● Instructions for the task
Lines that contain "computer": how many are there in the listing below? Answer with a number and nothing more.
═══ Provided data
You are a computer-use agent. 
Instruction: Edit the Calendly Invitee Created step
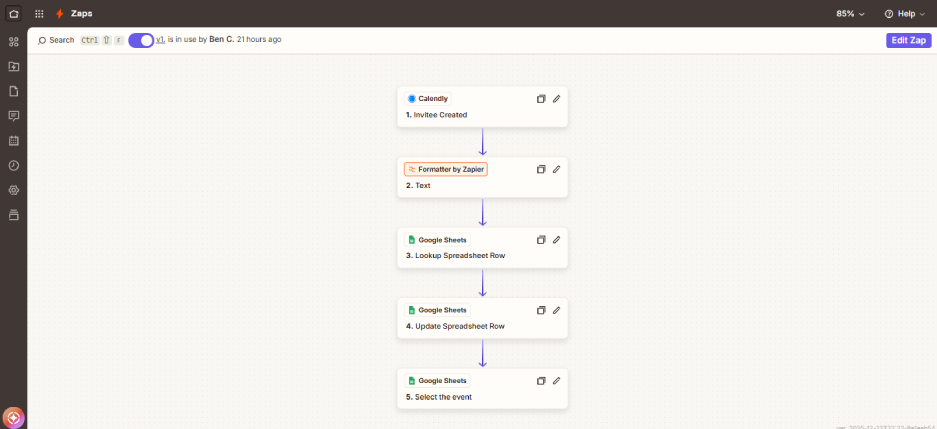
══════
═══ Provided data
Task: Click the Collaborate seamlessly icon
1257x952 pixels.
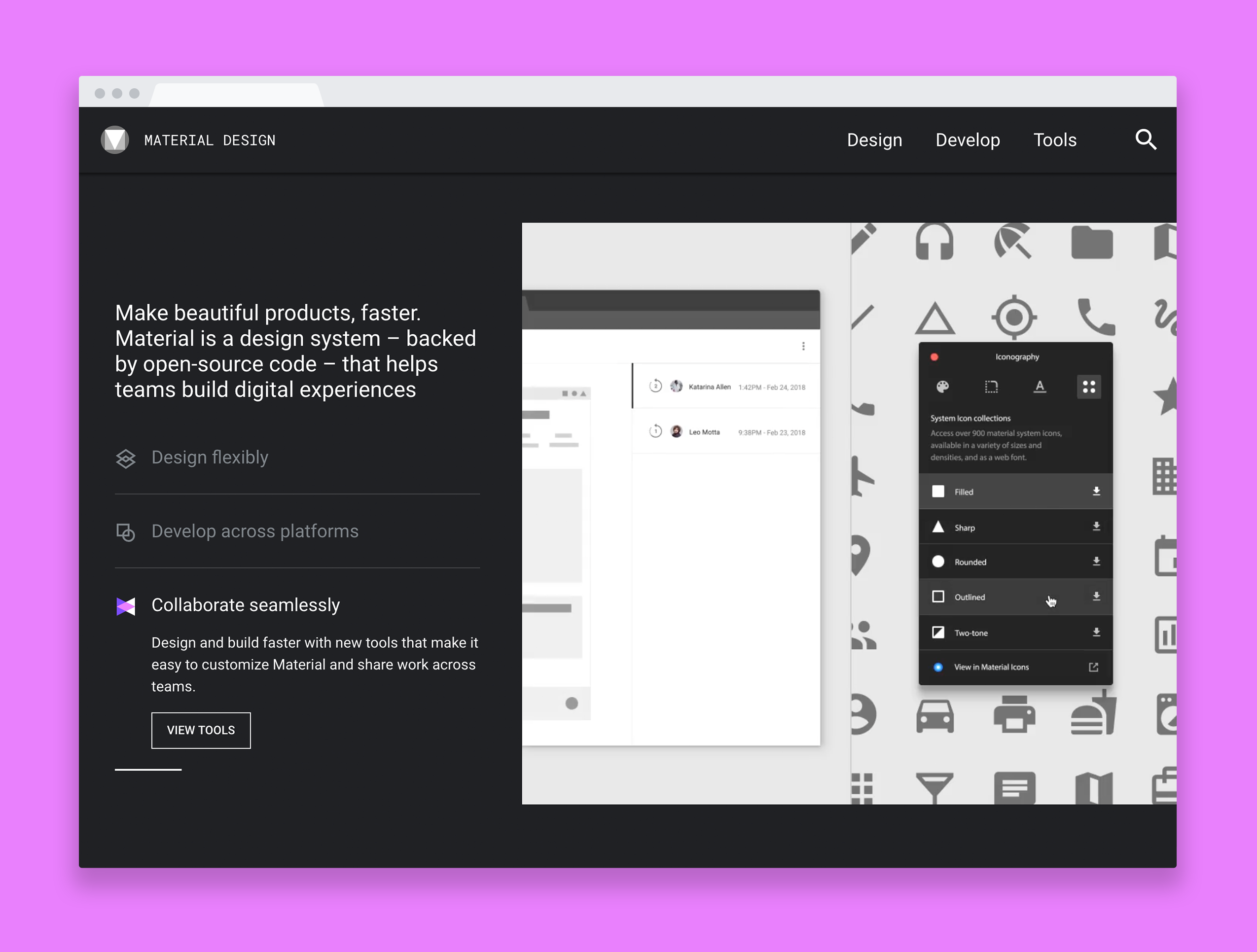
══════
═══ Provided data
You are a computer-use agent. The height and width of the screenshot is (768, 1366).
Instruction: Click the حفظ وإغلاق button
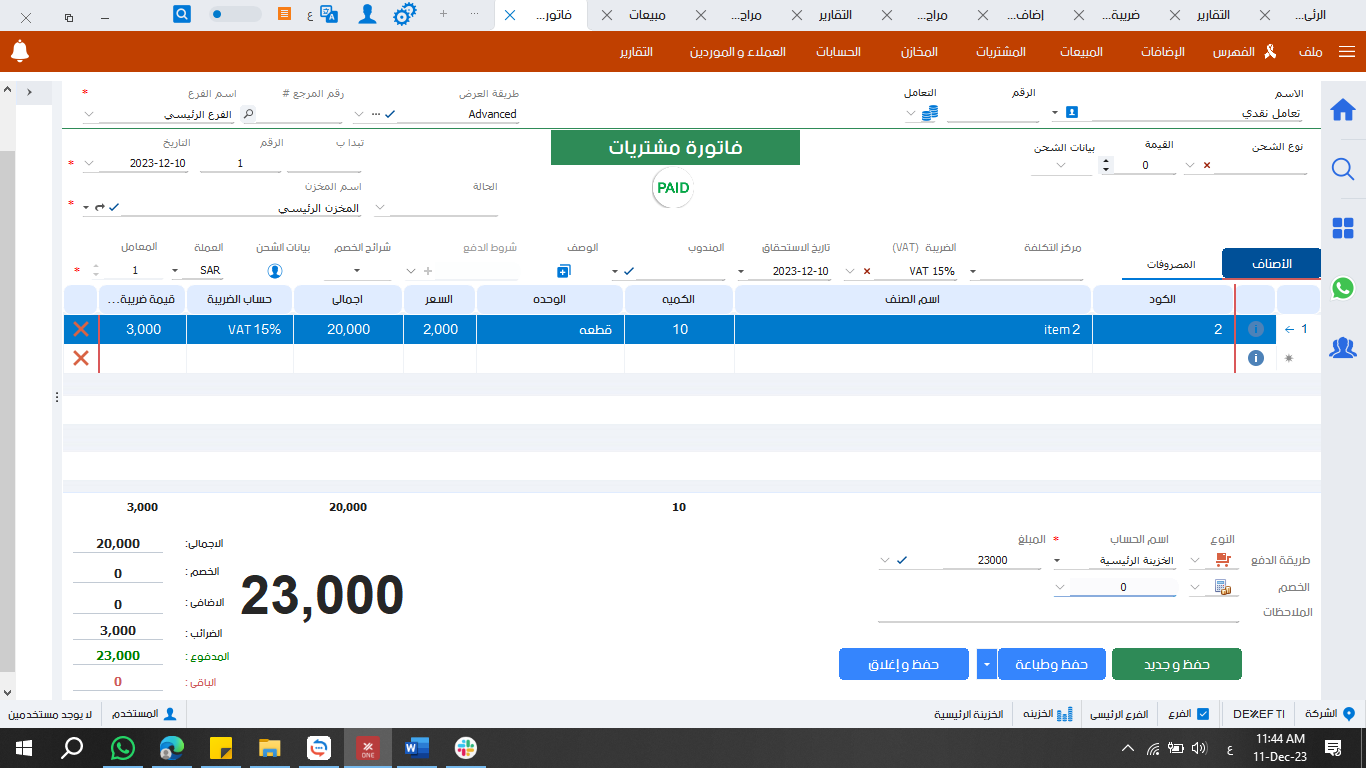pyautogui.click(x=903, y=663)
══════
● Written answer
2